- DATA IN THIS EXERCISE -
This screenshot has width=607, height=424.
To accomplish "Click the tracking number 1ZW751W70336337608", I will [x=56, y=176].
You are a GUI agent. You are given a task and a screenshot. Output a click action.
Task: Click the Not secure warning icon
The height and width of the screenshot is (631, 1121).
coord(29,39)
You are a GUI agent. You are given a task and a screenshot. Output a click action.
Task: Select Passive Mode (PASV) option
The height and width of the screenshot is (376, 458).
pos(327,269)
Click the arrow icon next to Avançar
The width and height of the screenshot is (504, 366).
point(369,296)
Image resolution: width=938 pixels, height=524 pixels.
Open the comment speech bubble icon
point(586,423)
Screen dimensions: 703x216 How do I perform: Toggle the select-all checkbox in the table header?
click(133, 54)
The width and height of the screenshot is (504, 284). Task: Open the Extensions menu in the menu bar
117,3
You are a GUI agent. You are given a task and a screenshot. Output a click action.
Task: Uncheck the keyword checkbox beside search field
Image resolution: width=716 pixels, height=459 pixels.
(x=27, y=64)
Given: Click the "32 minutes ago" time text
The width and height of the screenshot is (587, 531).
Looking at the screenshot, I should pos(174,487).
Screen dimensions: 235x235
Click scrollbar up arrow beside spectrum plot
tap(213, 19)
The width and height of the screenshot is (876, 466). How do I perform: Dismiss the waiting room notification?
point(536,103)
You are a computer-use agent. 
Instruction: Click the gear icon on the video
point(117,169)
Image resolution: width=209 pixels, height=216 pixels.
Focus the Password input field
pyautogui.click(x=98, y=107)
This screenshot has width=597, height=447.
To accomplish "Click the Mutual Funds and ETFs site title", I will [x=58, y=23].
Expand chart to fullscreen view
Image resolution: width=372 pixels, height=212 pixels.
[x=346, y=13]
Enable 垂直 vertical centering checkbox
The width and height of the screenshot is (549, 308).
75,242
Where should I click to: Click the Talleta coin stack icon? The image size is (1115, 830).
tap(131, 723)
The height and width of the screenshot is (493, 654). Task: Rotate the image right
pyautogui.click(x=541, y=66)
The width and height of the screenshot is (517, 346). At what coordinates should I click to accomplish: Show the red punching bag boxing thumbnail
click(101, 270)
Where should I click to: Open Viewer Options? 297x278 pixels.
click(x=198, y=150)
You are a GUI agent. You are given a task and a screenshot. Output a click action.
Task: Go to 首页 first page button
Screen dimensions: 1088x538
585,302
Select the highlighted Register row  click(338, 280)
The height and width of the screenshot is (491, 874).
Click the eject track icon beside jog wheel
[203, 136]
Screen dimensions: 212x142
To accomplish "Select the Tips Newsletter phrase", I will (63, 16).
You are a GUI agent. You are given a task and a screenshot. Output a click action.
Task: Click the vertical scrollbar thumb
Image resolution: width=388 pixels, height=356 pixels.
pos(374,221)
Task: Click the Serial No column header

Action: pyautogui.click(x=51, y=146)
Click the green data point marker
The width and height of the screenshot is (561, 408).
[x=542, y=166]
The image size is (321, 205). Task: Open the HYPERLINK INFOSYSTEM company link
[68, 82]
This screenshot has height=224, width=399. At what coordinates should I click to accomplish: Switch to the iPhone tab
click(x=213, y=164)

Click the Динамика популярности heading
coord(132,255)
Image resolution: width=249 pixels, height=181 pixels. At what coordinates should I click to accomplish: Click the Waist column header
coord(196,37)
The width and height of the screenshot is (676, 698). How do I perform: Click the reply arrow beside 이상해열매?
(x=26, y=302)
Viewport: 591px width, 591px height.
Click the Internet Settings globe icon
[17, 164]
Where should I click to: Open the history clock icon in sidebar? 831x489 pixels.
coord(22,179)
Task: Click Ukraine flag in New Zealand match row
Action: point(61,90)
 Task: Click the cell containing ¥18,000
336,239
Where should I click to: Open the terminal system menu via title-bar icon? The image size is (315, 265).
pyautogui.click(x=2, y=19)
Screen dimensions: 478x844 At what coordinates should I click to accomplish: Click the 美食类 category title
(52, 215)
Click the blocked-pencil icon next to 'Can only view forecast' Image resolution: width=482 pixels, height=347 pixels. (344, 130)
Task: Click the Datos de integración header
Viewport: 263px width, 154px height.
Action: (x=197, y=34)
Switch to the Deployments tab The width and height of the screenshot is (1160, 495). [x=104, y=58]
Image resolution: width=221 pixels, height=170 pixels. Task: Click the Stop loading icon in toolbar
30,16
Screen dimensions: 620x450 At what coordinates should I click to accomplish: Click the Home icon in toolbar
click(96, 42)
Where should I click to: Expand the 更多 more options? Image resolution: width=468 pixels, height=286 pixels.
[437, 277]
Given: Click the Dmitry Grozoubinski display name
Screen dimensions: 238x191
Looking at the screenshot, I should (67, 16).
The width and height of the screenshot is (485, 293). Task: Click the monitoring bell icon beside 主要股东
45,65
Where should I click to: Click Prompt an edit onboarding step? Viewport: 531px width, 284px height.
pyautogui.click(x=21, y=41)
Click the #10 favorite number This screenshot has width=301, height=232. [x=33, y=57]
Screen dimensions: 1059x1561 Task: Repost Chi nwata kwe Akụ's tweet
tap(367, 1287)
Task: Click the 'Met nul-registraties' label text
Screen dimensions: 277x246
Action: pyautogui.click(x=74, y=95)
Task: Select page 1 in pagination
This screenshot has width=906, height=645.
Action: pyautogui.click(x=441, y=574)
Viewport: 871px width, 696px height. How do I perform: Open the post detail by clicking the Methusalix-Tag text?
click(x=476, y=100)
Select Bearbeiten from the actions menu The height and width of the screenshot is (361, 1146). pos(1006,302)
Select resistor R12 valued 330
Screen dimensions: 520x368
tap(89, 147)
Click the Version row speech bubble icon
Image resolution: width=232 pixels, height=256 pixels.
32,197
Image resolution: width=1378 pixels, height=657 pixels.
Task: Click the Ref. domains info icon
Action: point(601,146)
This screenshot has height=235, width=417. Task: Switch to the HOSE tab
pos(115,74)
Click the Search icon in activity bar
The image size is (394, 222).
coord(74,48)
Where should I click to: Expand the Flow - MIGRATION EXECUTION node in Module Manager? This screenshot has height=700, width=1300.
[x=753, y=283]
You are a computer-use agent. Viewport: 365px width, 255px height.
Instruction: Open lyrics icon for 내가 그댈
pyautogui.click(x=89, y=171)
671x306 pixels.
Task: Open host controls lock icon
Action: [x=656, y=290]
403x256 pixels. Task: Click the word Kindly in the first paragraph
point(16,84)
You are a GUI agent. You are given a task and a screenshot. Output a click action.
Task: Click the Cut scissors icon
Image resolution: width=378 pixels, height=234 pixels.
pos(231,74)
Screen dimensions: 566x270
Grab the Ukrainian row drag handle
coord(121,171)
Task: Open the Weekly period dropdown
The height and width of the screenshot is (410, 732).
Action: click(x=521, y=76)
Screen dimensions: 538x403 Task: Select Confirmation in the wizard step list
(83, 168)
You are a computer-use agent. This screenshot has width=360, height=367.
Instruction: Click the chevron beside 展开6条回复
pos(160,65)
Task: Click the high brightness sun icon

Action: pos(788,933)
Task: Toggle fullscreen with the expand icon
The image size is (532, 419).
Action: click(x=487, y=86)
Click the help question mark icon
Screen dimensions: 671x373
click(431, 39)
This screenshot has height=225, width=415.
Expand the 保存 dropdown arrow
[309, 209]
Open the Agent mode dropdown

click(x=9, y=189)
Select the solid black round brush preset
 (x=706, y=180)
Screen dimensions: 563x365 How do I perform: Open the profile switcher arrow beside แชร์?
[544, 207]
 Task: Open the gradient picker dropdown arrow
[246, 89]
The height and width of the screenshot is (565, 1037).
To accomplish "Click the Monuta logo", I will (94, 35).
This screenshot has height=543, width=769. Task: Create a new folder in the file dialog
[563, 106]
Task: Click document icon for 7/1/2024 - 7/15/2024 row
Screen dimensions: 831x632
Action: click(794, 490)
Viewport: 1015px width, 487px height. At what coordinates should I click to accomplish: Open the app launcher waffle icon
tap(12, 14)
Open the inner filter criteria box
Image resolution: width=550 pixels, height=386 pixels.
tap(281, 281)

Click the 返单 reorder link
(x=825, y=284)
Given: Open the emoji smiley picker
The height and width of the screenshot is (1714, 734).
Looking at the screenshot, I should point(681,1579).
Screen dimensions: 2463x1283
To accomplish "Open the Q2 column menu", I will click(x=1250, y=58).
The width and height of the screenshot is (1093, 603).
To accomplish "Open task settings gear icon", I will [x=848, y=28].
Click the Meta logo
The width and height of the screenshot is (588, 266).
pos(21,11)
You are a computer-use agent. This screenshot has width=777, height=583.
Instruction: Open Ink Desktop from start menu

- EXERCISE AIM -
Select all lines in the listing above where the word "page" appears, and show them.

- RESULT OF THIS EXERCISE -
Task: Go to 首页 first page button
Task: Select page 1 in pagination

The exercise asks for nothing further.